As they got deeper and deeper into the tomb, it became obvious that somebody had worked hard to make the place a suitable lair and that the person in question was a complete and utter drama queen. Everything that could be made into a spike seemed to have been shaped into one, then had a skull jabbed onto it (there seemed to be a lot of those lying around down here, Mibbet could only think a savvy decorator would use what they had on hand.) Tattered tapestries bearing long-forgotten crests hung on the walls all over the place, and from somewhere in the distance came a distinctive sound which made everybody present wonder where in the name of all that was holy they had managed to get hold of a damned pipe organ, let alone get the bloody thing down all these narrow right-angled passages. This wasn’t the kind of place removal men usually delivered to. (There was an exception to that, of course, but that’s a story for another time.)

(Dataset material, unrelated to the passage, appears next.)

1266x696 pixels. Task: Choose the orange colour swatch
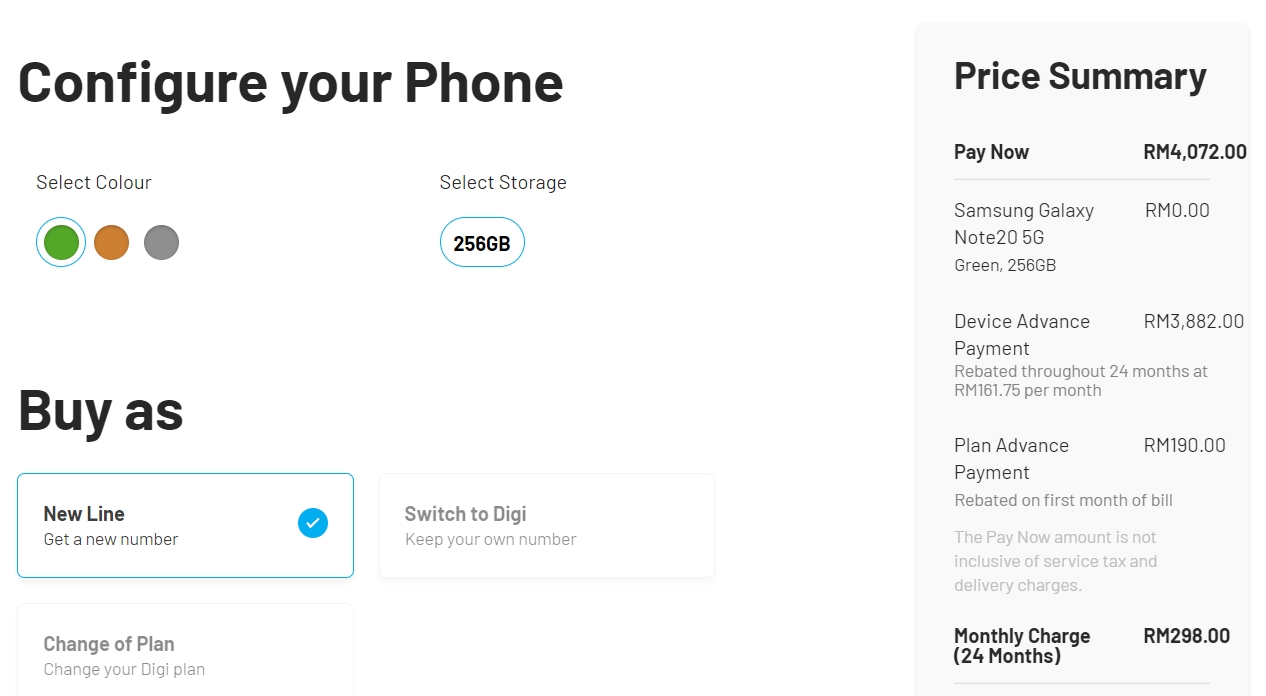[x=111, y=242]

The questionable tastes continued, of course, with suits of armour clutching executioners axes Mibbet was fairly confident to bet would move by themselves (or at least they would after a good oiling. Being entombed is not good for metalwork, which is probably why all the skeletons they saw were clad in bone mould gear instead. At last, the music grew louder, and an eerie green light lit the passages, which was a fairly good indicator that they were about to meet the boss.

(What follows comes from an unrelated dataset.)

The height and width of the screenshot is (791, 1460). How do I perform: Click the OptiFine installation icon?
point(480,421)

Sure enough, they rounded the corner and found themselves in a room laid out like an ancient feasting hall, with the remains of a long stone table running right through the centre. Off to the left was some kind of altar, decorated with surprise surprise, even more skulls, and to the left some kind of black obsidian font, they had obviously gone to great effort to fill with a red liquid that anybody who knows about anatomy can tell you was clearly not blood. Because otherwise, given that it was standing, it would have clotted long since, but a font of scabs doesn't sound as cool, and people won't stop picking at it. At the head of the throne, down a carpet that was probably once, a few centuries ago red, stood a throne that can not have been comfy. It had far too many spikes attached for a start, though Mibbet had to admit the burning moat around it was a nice touch, well so long as the individual who sat there didn’t trip, if they did, they definitely wouldn’t need an exorcist, as there wouldn’t be enough left of them to even warrant exorcising.

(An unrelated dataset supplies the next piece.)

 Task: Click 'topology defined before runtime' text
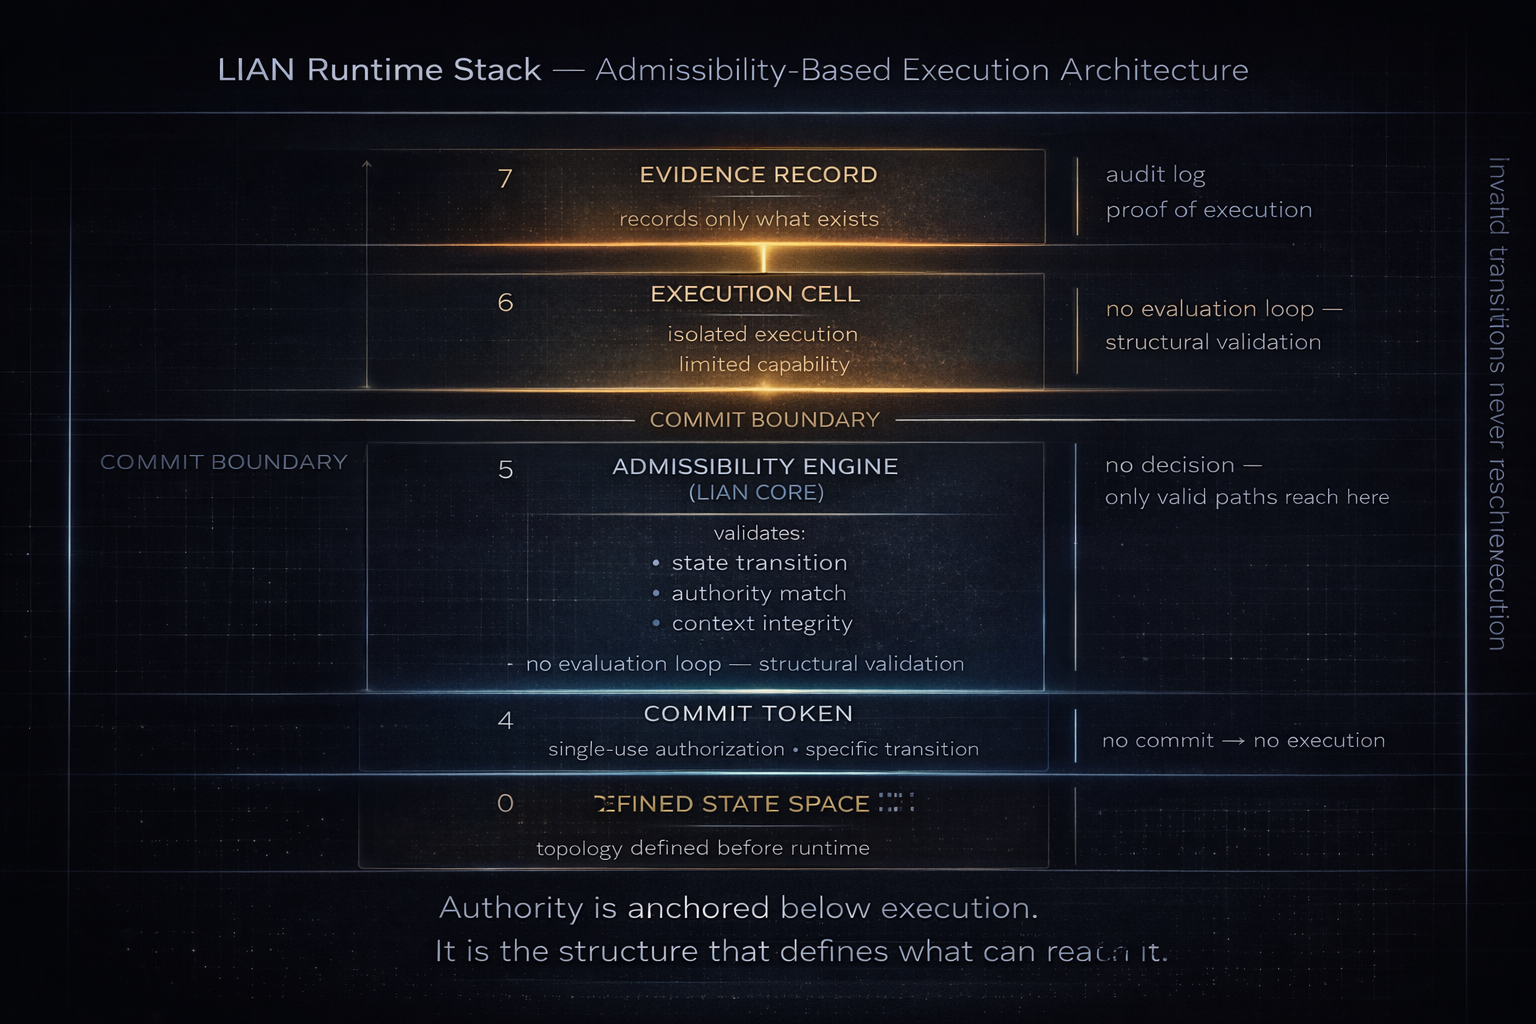coord(703,847)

The hooded figure on the bone throne laughed; it was an impressive evil laugh (it would have been more so had they not heard him practising earlier, but with all these stone passages, sound carried fairly well, so a little of the drama was spoiled, but there was still plenty to go around, so it was fine.) They turned a baleful, glowing pair of eyes to the interlopers before snapping their fingers to stop the organ accompaniment. (Turns out there was no organ at all, just a lich wanting to show off.)

They stepped down from the throne and into the room proper, flanked by several skeletal guards, (and somehow they all managed to avoid tripping, accidentally impaling themselves, or burning in the fiery moat, truly a testament to how much practice the survivors must have done to get this particular routine right.) Looking at him, he was either a lich or really really really needed better sunblock. “Ah, it seems we have company,” he gloated. “Well, no matter, it’s not like I was hiding my plans from the beginning.”

“Plans?” Mibbet tried, earning herself a spear jab in the process.

The lich raised his hands dramatically and laughed once more, even adding a lightning spell for effect. “You are just in time to witness the downfall of a kingdom.”